#### Records for processing ####

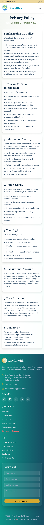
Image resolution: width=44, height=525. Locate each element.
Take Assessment (9, 427)
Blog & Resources (9, 423)
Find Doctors (7, 419)
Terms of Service (9, 442)
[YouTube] (41, 2)
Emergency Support (10, 431)
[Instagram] (39, 2)
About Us (5, 412)
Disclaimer (6, 454)
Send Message (23, 501)
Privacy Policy (7, 446)
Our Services (7, 415)
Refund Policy (7, 450)
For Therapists (8, 458)
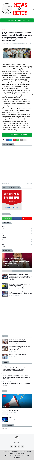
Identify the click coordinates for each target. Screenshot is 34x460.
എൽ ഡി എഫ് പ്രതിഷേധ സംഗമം (17, 354)
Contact (17, 455)
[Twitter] (10, 140)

####

» Set task
Rewrite every line of the rows above without the pictures, keeping all the requests, and multiply each coordinate in the answers by 0.55, rounding to whole numbers with halves rounded up. Leave every other number unchanged.

» Solution to the exercise
Image resolution: width=44, height=525. Locate each element.
Take Assessment (5, 235)
Blog & Resources (5, 233)
Find Doctors (4, 230)
Terms of Service (5, 243)
[YouTube] (23, 1)
Emergency Support (6, 237)
[Instagram] (21, 1)
About Us (3, 227)
Disclaimer (3, 250)
Send Message (13, 276)
Privacy Policy (4, 245)
Our Services (4, 228)
Refund Policy (4, 248)
For Therapists (4, 252)
Identify the click coordinates for each target. Screenshot is 34x460.
എൽ ഡി എഫ് പ്രതിഷേധ സംഗമം (9, 195)
Contact (9, 250)
[Twitter] (6, 77)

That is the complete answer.